The second run began with better cards.
Expected count. Expected pace. Stop control. Cleanup plan.
Byte read each one aloud before the Copycat Sprite moved. Jinx wrote the start time. Cipher watched the counters. Shadow watched the room lights.
The blue sprite copied once, then again, then again.
“Eight,” Cipher said. “On time.”
The red light blinked.
Across the room, a retired learning terminal woke under a dust cover.
That was propagation: the process had found an old trust path outside the named sandbox. It did not have to be clever. It only had to keep copying where Byte had not expected it to reach.
The Old Terminal Wakes
Shadow reached the old terminal first. Its screen showed one blue marker in a room Byte had never drawn.
Pixel stared. “That room is not in the square.”
Byte’s voice went thin. “It should not know that room exists unless an old trust path still connects it.”
Jinx lifted her pencil. “Known: one marker appeared on an old terminal. Known: the drawn sandbox did not include that terminal. Unknown: how it got there.”
“Fear,” Pixel said. “It is leaving.”
“Write that under feelings,” Jinx said. “Feelings can sit on the board. They do not get to drive.”
Knowns And Feelings
Ms. Vale pulled the dust cover away. The terminal belonged to The Old Stack, a set of retired classrooms under the Ledger Lab.
“Old training rooms,” she said. “Usually disconnected.”
Grimalkin’s eyes narrowed at the word usually.
Byte opened the cleanup plan, then stopped. The plan covered the square. The marker was outside it.
Whiskers did not raise his voice. “Then we stop the run and widen the map.”
Byte pressed the switch.
The Edge Moves
The sprite froze. The old terminal kept its single blue marker.
Cipher copied the room name. Shadow copied the light pattern. Jinx copied the time.
Byte added a new section to the board.
Boundary failure.
The words looked worse than the red light. They also looked true.
The printer clicked after everyone had gone silent.
THE EDGE MOVED. MAP THE EDGE.
Teaching Tie-In
- Concept: propagation means a process reaches places beyond the expected scope.
- Story idea: the Copycat Sprite repeats past Byte’s expected count and reaches old trust paths.
- Key distinction: intent does not determine impact once a process escapes its boundary.
- Defensive habit: separate known facts, feelings, and unknowns during response.
- Season thread: The Old Stack becomes the first clear path beyond Byte’s sandbox.

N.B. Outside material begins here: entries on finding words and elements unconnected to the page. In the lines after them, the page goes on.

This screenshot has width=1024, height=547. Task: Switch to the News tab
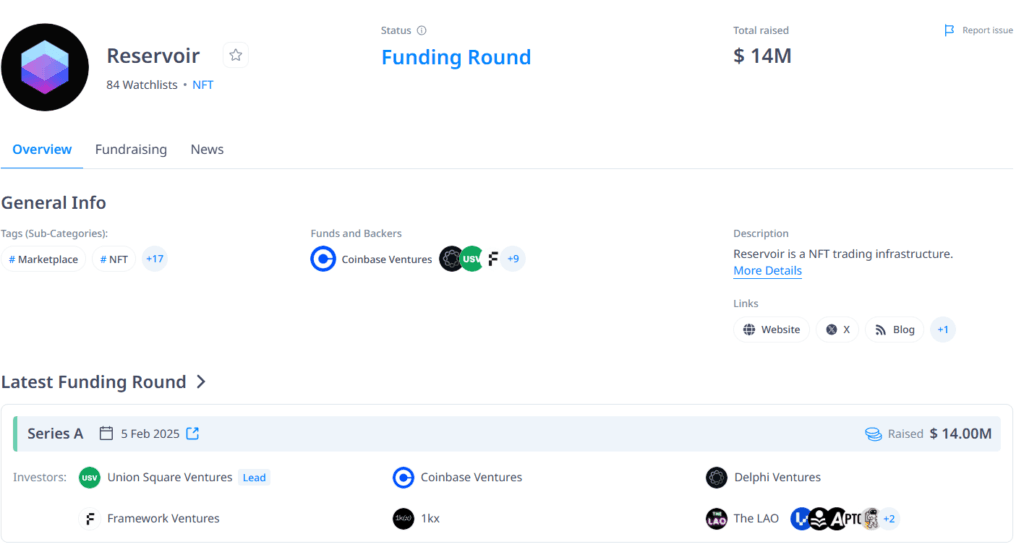point(207,149)
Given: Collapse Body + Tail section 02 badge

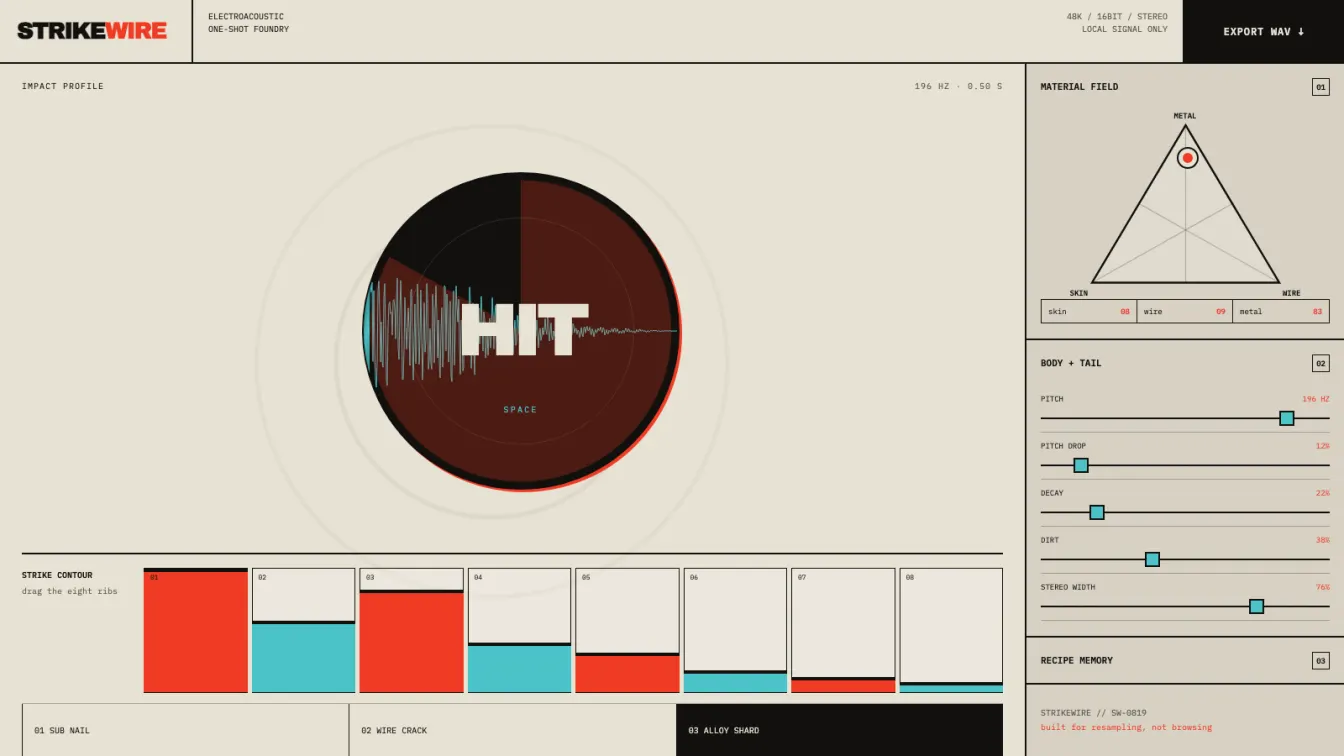Looking at the screenshot, I should point(1321,364).
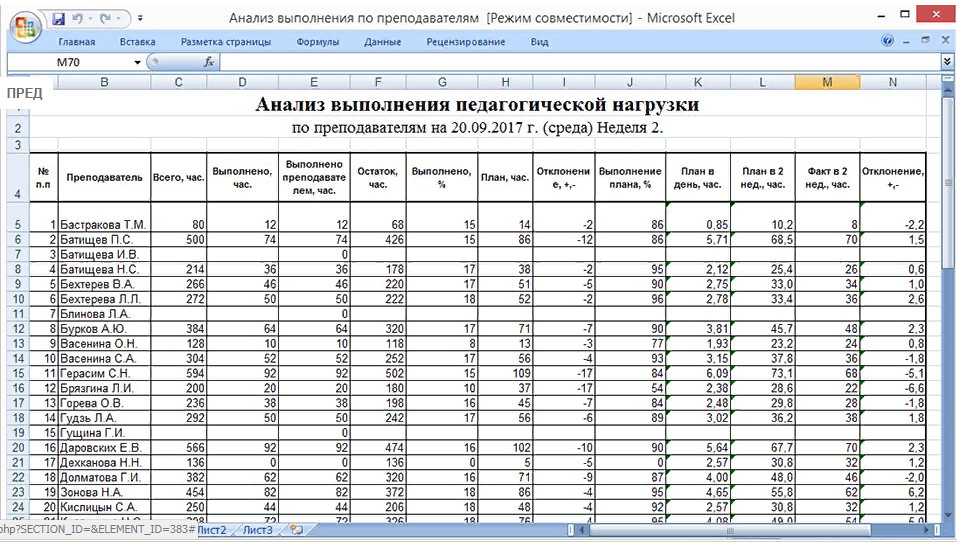Switch to sheet Лист2

pyautogui.click(x=211, y=530)
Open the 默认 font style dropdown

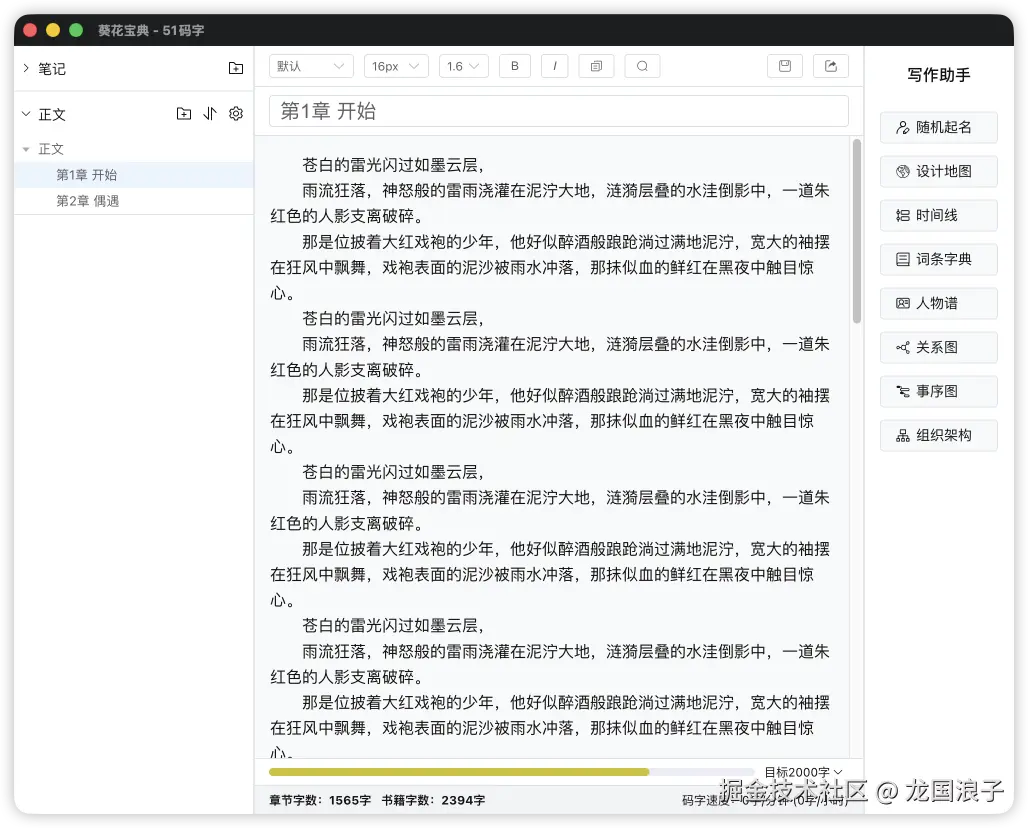[x=310, y=65]
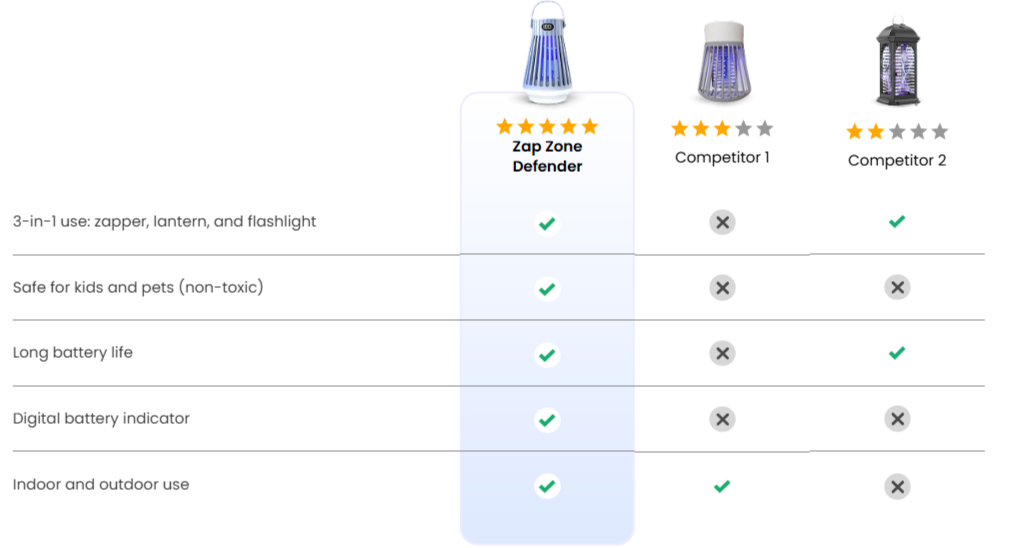Click Competitor 1's X for kids and pets safety
This screenshot has height=548, width=1020.
click(722, 288)
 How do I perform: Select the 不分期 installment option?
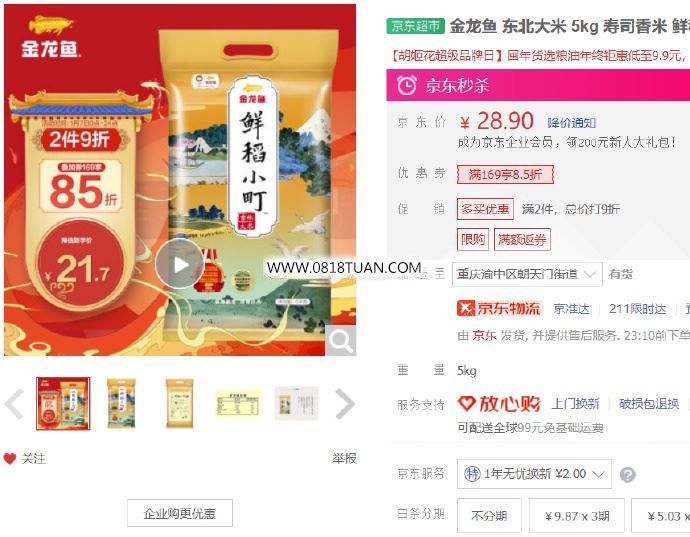tap(489, 515)
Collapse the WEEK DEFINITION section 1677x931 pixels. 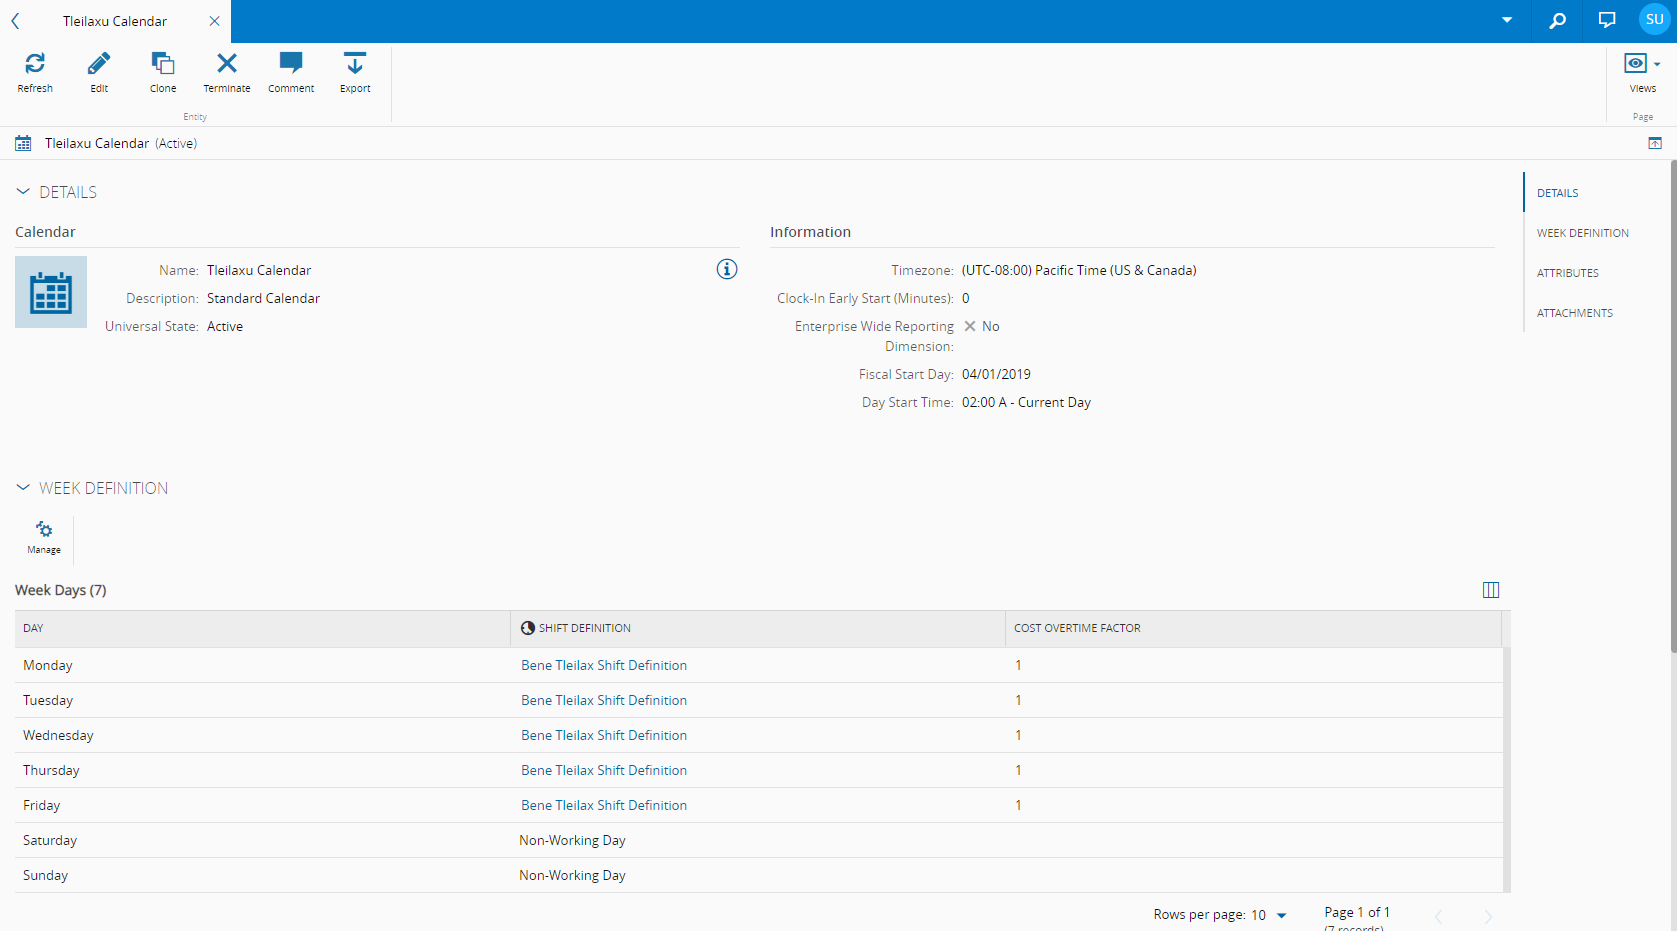tap(23, 488)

- Field Guide habit: Guard the trusted paths.
Behind the Signal
In the Morris Worm case, repeated copying mattered as much as initial access. The worm included behavior meant to prevent easy suppression, but that choice contributed to more copies than expected and made affected systems slow, unstable, or unusable. The central historical lesson is not magic or malice. It is that propagation can turn a limited idea into a larger incident once it reaches paths the builder did not fully understand.
The retired terminal in The Old Stack carries that idea without reproducing real mechanics. Byte’s problem is not only that the Copycat Sprite moved; it moved through a trust path his plan did not name. Jinx’s board of knowns, feelings, and unknowns mirrors the discipline responders need when a spreading incident first becomes visible and nobody yet understands the full path.